Aumenta expectativa pela autorização de novos concursos em MG

Está previsto para ocorrer no próximo dia 04/09, mais uma reunião da Comissão de Orçamento e Finanças (COF). A Comissão é responsável por analisar vários assuntos, entre eles a autorização de concursos públicos solicitados por órgãos do Estado. Entre os mais esperados estão os concursos para oficial da Polícia Militar, oficial e soldado do Corpo de Bombeiros, delegado e escrivão da Polícia Civil.

Nas duas reuniões anteriores a COF adiou a autorização dos concursos públicos, mas com o crescimento da arrecadação registrado pelo Estado, com o aumento de impostos e criação de fundos, há grande expectativa de que agora os concursos sejam autorizados.

Se todos os concursos forem autorizados os candidatos terão a oportunidade de concorrer a mais de 1.000 vagas, sendo aproximadamente 60 vagas para oficial da PMMG (curso superior - Bacharelado em Direito), 30 vagas para oficial do Corpo de Bombeiros (ensino médio), 680 vagas para soldado do Corpo de Bombeiros (ensino médio), 100 vagas para Delegado de Polícia (curso superior - Bacharelado em Direito) e 300 vagas para escrivão de polícia (curso superior em qualquer área).
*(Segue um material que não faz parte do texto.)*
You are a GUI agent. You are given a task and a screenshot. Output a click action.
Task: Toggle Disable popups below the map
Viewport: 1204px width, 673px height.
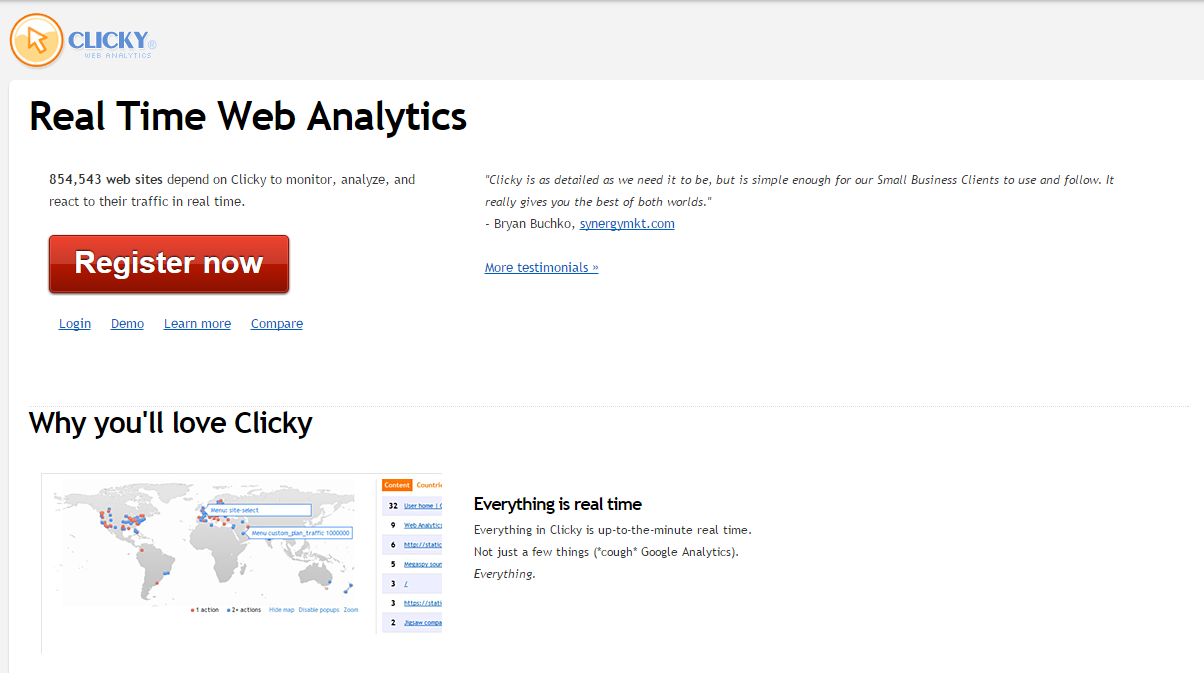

Além da autorização para a realização dos concursos públicos, a COF analisará também a possibilidade de convocação dos candidatos excedentes do concurso de soldado da PMMG e os excedentes do concurso de Investigadores da PCMG. 

O Deputado Cabo Júlio requereu a convocação de todos os candidatos excedentes do concurso de soldado da PMMG (cerca de 300 candidatos) e de mais 500 investigadores da PCMG.

Segundo o Parlamentar, apesar da vedação da Lei de Responsabilidade Fiscal sobre a contratação de novos servidores, pois o Estado atingiu o limite prudencial, a Lei autoriza a reposição de servidores que foram transferidos para a inatividade (se aposentaram), para repor o quadro de servidores das instituições. "A quantidade de policiais que se aposentaram nos últimos anos é muito grande, por isso, estamos confiantes na autorização do COF. Há a necessidade de reposição de efetivo, afirmou".